Lumberyard starts down final review road
The final public review process for the City of Aspen’s Lumberyard development application begins this week.
The Aspen City Council last fall directed staff to submit the Lumberyard affordable housing development application with 277 units and 467 bedrooms to the City’s Community Development Department, which deemed the application complete on Dec. 6, 2022.
The first public hearing to review the land use application was in front of the City’s Planning and Zoning Commission on Tuesday. After a review, the commission is expected to make a recommendation via resolution to the City Council, which will hold public hearings later this spring.
The city-owned Lumberyard development site is 11.3 acres and is located next to the Airport Business Center. The city purchased the land over the course of several years with the intent to build deed-restricted units to address the affordable housing crisis in the upper valley.
The development application comes after four years of public outreach, community engagement, and City Council work sessions to determine conceptual and schematic designs for the project.

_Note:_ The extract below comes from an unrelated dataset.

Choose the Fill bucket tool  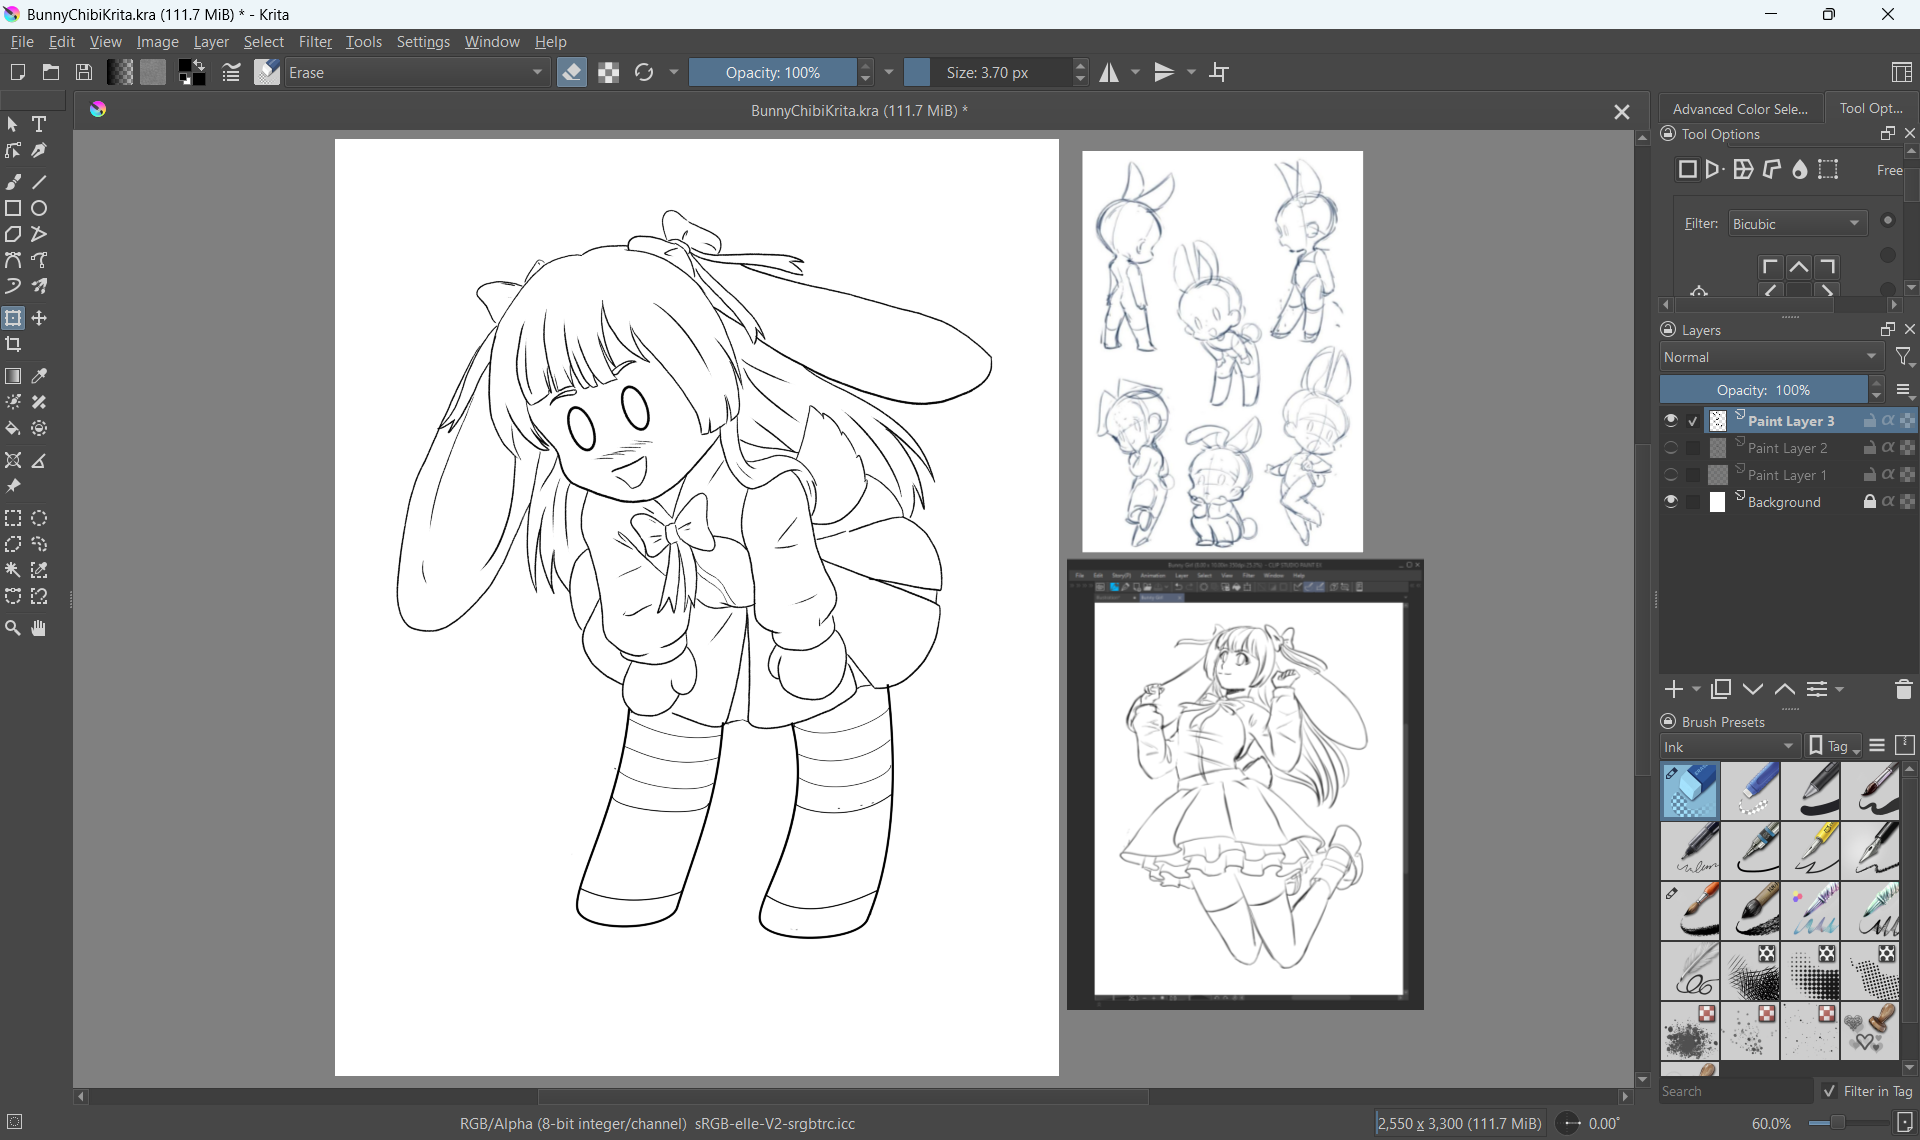pyautogui.click(x=13, y=429)

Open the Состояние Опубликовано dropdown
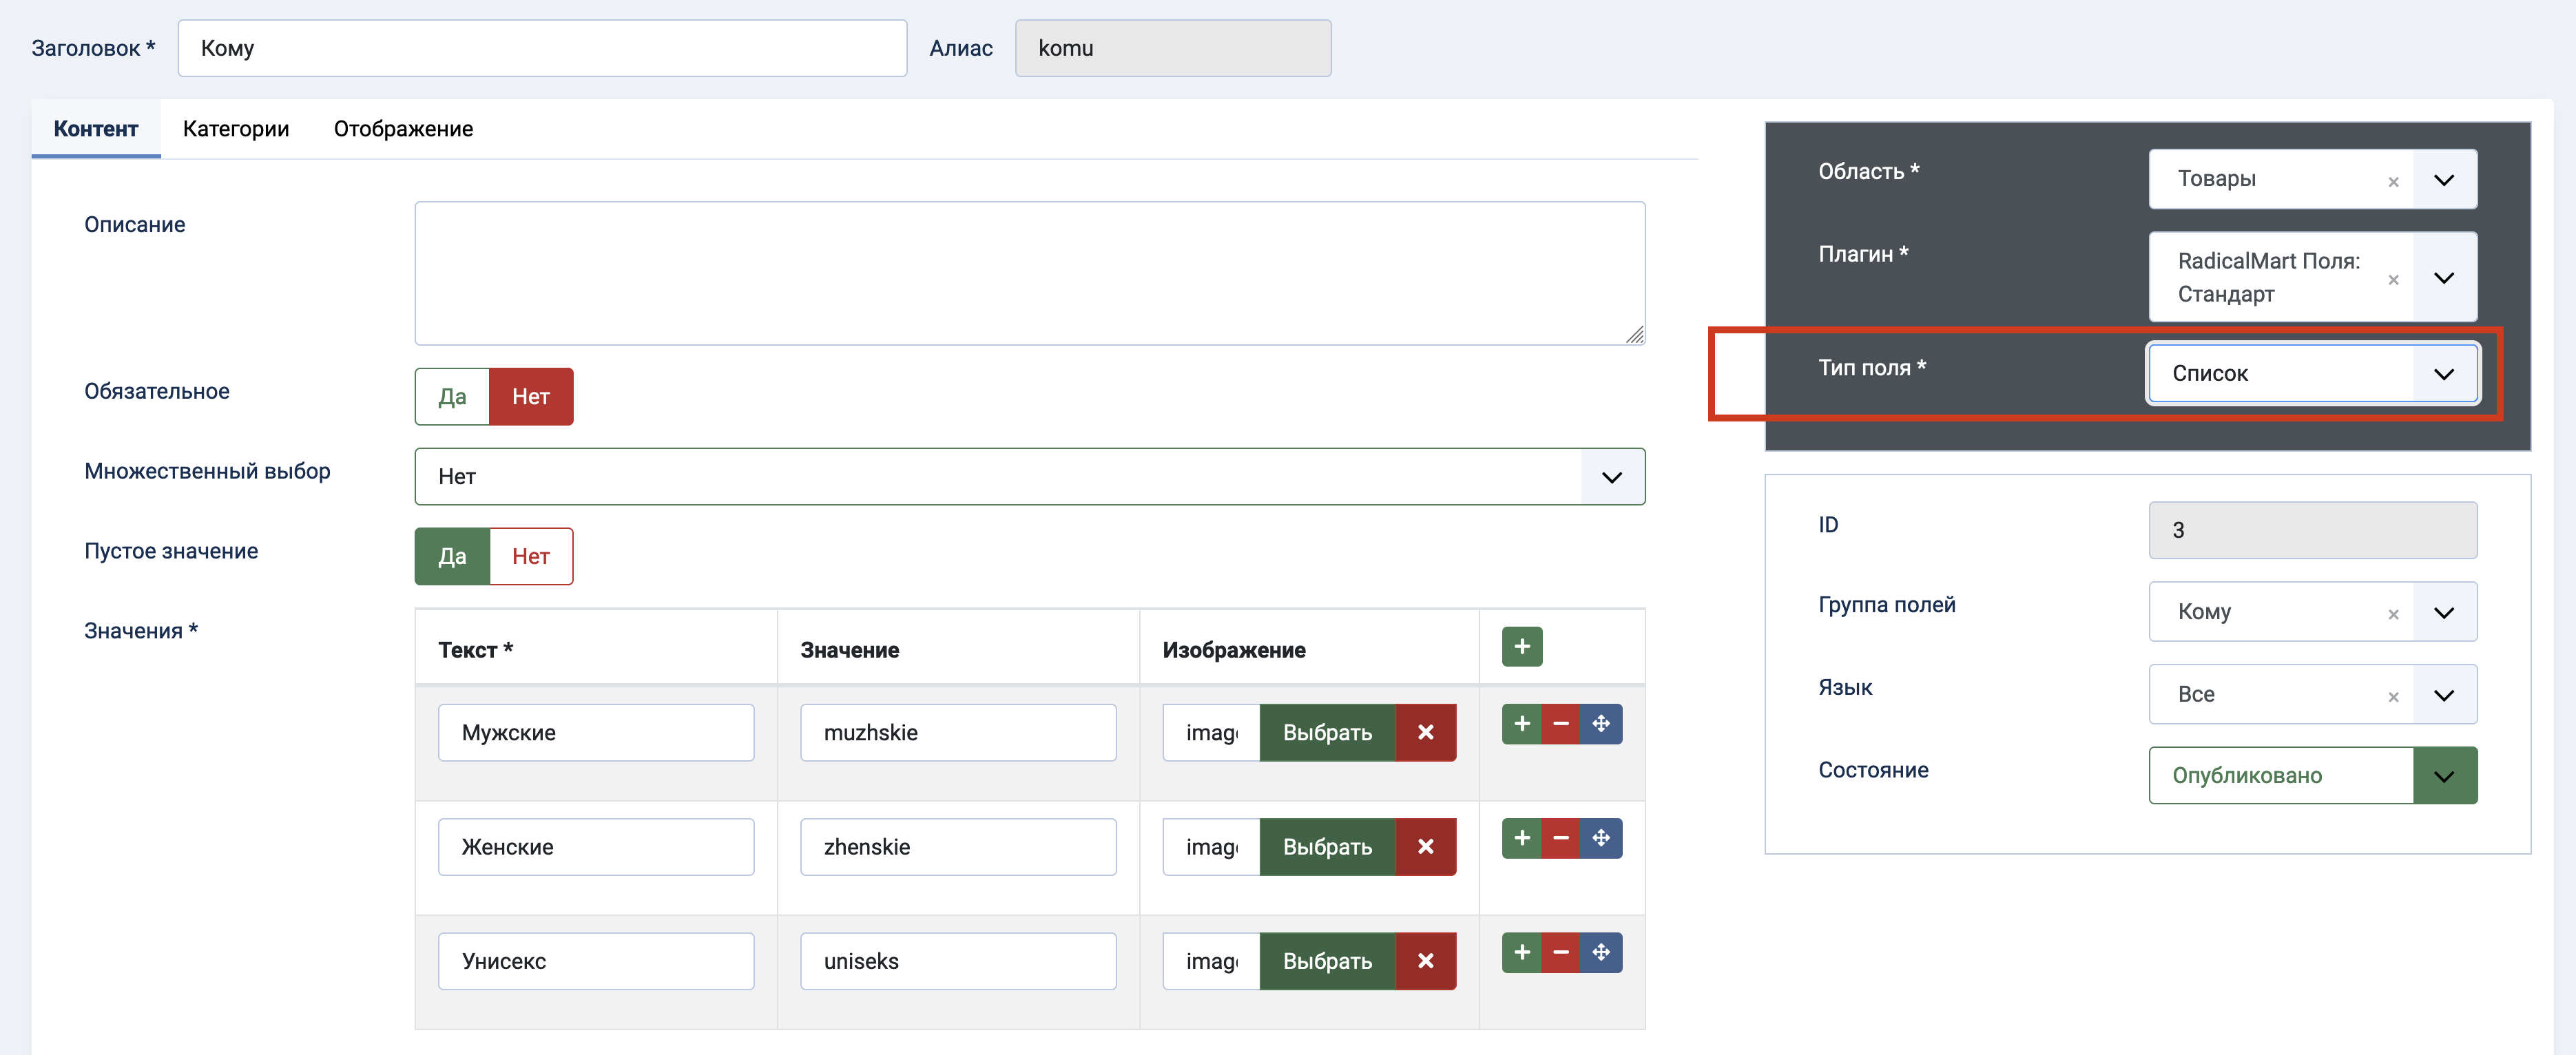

Since 2019, the city has conducted several rounds of outreach, including stakeholder meetings, pop-up events, surveys, community open houses, networking, online interactions, emails, fliers, and other engagement tools in which hundreds of people participated.
“The design of the buildings and everything about this project is underpinned by community outreach,” said Chris Everson, the city’s affordable housing project manager. “We listened to the community and brought that feedback to City Council. Council prioritized to have as many units as it could responsibly fit on the site while incorporating amenities and priorities that were most important to the public.”
The planned development includes three, 100% accessible four-story buildings that will be certified as sustainable, with solar panel rooftops and green building techniques that will result in a 75% energy-use offset, city officials said. Other amenities include underground and surface parking, communal spaces for residents, new public streets, pedestrian and bike trails, and improved access of Highway 82.
“We have spent considerable time getting this project to where it needed to be based on public feedback, and we arrived at this place through a well-thought-out process that looked at our values, and we made tradeoffs to address the community’s priorities,” Aspen Mayor Torre said. “I look forward to hearing more input during the public hearing process.”
If approved the Lumberyard is approved, the city will begin construction of infrastructure in 2024 and seek competitive public-private partnership proposals from developers for financing, construction, and long-term operation of the housing facilities.